---------- Data supplied ----------
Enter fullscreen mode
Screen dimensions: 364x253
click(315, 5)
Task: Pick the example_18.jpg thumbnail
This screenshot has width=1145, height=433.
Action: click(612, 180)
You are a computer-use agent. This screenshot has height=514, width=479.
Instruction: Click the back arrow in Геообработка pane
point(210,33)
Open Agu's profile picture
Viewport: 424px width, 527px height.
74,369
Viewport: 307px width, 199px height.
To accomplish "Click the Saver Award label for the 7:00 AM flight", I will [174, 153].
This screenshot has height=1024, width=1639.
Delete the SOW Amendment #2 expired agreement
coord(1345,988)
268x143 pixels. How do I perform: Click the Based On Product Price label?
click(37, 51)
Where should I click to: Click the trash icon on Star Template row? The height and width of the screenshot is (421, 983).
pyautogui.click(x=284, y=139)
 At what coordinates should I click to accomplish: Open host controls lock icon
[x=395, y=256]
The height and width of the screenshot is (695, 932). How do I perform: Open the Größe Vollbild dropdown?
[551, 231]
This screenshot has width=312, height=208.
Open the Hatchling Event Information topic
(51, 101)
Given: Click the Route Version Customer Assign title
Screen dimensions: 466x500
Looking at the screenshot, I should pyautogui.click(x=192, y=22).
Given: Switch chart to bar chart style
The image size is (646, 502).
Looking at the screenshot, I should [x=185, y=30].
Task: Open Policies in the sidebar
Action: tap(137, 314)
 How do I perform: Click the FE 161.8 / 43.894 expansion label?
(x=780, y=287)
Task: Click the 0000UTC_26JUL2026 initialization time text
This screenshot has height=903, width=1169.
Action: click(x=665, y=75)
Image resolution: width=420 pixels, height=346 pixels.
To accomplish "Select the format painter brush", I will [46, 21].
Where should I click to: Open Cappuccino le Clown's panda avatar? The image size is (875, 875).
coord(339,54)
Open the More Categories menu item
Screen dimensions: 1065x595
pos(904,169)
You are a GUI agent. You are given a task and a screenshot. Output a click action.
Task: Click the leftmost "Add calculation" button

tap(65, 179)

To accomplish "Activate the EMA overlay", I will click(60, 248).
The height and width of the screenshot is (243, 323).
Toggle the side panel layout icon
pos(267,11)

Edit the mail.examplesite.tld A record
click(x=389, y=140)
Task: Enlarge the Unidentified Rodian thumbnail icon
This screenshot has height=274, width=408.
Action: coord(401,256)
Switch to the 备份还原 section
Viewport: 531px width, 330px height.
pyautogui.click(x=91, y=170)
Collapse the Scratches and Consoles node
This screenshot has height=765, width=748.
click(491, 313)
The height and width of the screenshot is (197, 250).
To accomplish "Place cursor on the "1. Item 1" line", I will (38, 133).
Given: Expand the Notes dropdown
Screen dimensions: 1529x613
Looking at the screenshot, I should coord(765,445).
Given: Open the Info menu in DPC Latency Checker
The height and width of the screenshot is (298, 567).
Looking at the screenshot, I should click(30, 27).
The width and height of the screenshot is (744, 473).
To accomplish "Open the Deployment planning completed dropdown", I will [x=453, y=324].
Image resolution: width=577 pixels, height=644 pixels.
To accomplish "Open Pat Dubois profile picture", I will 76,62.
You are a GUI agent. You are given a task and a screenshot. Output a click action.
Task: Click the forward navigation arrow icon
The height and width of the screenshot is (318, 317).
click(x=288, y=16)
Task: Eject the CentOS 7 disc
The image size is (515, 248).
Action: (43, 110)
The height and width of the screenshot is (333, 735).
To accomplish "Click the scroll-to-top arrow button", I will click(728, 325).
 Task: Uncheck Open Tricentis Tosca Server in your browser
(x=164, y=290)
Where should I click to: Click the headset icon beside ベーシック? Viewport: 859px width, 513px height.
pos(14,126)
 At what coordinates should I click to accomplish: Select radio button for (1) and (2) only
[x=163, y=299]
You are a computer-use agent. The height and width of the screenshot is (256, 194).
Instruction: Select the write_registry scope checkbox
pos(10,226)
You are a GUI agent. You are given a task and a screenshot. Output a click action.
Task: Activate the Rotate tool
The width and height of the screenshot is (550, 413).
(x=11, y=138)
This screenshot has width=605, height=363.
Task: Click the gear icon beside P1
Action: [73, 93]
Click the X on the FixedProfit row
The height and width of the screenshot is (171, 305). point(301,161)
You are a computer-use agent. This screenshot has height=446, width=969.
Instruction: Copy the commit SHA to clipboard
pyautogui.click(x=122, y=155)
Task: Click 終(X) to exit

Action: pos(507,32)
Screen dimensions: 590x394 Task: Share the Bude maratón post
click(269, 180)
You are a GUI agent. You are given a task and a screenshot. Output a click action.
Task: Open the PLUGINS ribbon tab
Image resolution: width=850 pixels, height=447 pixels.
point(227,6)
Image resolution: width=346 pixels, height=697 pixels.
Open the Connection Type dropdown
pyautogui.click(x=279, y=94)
----------
▶ **Goal of the exercise**
Your answer must contain every line of the records, exactly.

▶ **Worked solution**
Enter fullscreen mode
Screen dimensions: 364x253
click(315, 5)
Task: Pick the example_18.jpg thumbnail
This screenshot has width=1145, height=433.
Action: click(612, 180)
You are a computer-use agent. This screenshot has height=514, width=479.
Instruction: Click the back arrow in Геообработка pane
point(210,33)
Open Agu's profile picture
Viewport: 424px width, 527px height.
74,369
Viewport: 307px width, 199px height.
To accomplish "Click the Saver Award label for the 7:00 AM flight", I will [174, 153].
This screenshot has height=1024, width=1639.
Delete the SOW Amendment #2 expired agreement
coord(1345,988)
268x143 pixels. How do I perform: Click the Based On Product Price label?
click(37, 51)
Where should I click to: Click the trash icon on Star Template row? The height and width of the screenshot is (421, 983).
pyautogui.click(x=284, y=139)
 At what coordinates should I click to accomplish: Open host controls lock icon
[x=395, y=256]
The height and width of the screenshot is (695, 932). How do I perform: Open the Größe Vollbild dropdown?
[551, 231]
This screenshot has width=312, height=208.
Open the Hatchling Event Information topic
(51, 101)
Given: Click the Route Version Customer Assign title
Screen dimensions: 466x500
Looking at the screenshot, I should pyautogui.click(x=192, y=22).
Given: Switch chart to bar chart style
The image size is (646, 502).
Looking at the screenshot, I should [x=185, y=30].
Task: Open Policies in the sidebar
Action: tap(137, 314)
 How do I perform: Click the FE 161.8 / 43.894 expansion label?
(x=780, y=287)
Task: Click the 0000UTC_26JUL2026 initialization time text
This screenshot has height=903, width=1169.
Action: click(x=665, y=75)
Image resolution: width=420 pixels, height=346 pixels.
To accomplish "Select the format painter brush", I will [46, 21].
Where should I click to: Open Cappuccino le Clown's panda avatar? The image size is (875, 875).
coord(339,54)
Open the More Categories menu item
Screen dimensions: 1065x595
pos(904,169)
You are a GUI agent. You are given a task and a screenshot. Output a click action.
Task: Click the leftmost "Add calculation" button

tap(65, 179)

To accomplish "Activate the EMA overlay", I will click(60, 248).
The height and width of the screenshot is (243, 323).
Toggle the side panel layout icon
pos(267,11)

Edit the mail.examplesite.tld A record
click(x=389, y=140)
Task: Enlarge the Unidentified Rodian thumbnail icon
This screenshot has height=274, width=408.
Action: coord(401,256)
Switch to the 备份还原 section
Viewport: 531px width, 330px height.
pyautogui.click(x=91, y=170)
Collapse the Scratches and Consoles node
This screenshot has height=765, width=748.
click(491, 313)
The height and width of the screenshot is (197, 250).
To accomplish "Place cursor on the "1. Item 1" line", I will (38, 133).
Given: Expand the Notes dropdown
Screen dimensions: 1529x613
Looking at the screenshot, I should coord(765,445).
Given: Open the Info menu in DPC Latency Checker
The height and width of the screenshot is (298, 567).
Looking at the screenshot, I should click(30, 27).
The width and height of the screenshot is (744, 473).
To accomplish "Open the Deployment planning completed dropdown", I will [x=453, y=324].
Image resolution: width=577 pixels, height=644 pixels.
To accomplish "Open Pat Dubois profile picture", I will 76,62.
You are a GUI agent. You are given a task and a screenshot. Output a click action.
Task: Click the forward navigation arrow icon
The height and width of the screenshot is (318, 317).
click(x=288, y=16)
Task: Eject the CentOS 7 disc
The image size is (515, 248).
Action: (43, 110)
The height and width of the screenshot is (333, 735).
To accomplish "Click the scroll-to-top arrow button", I will click(728, 325).
 Task: Uncheck Open Tricentis Tosca Server in your browser
(x=164, y=290)
Where should I click to: Click the headset icon beside ベーシック? Viewport: 859px width, 513px height.
pos(14,126)
 At what coordinates should I click to accomplish: Select radio button for (1) and (2) only
[x=163, y=299]
You are a computer-use agent. The height and width of the screenshot is (256, 194).
Instruction: Select the write_registry scope checkbox
pos(10,226)
You are a GUI agent. You are given a task and a screenshot. Output a click action.
Task: Activate the Rotate tool
The width and height of the screenshot is (550, 413).
(x=11, y=138)
This screenshot has width=605, height=363.
Task: Click the gear icon beside P1
Action: [73, 93]
Click the X on the FixedProfit row
The height and width of the screenshot is (171, 305). point(301,161)
You are a computer-use agent. This screenshot has height=446, width=969.
Instruction: Copy the commit SHA to clipboard
pyautogui.click(x=122, y=155)
Task: Click 終(X) to exit

Action: pos(507,32)
Screen dimensions: 590x394 Task: Share the Bude maratón post
click(269, 180)
You are a GUI agent. You are given a task and a screenshot. Output a click action.
Task: Open the PLUGINS ribbon tab
Image resolution: width=850 pixels, height=447 pixels.
point(227,6)
Image resolution: width=346 pixels, height=697 pixels.
Open the Connection Type dropdown
pyautogui.click(x=279, y=94)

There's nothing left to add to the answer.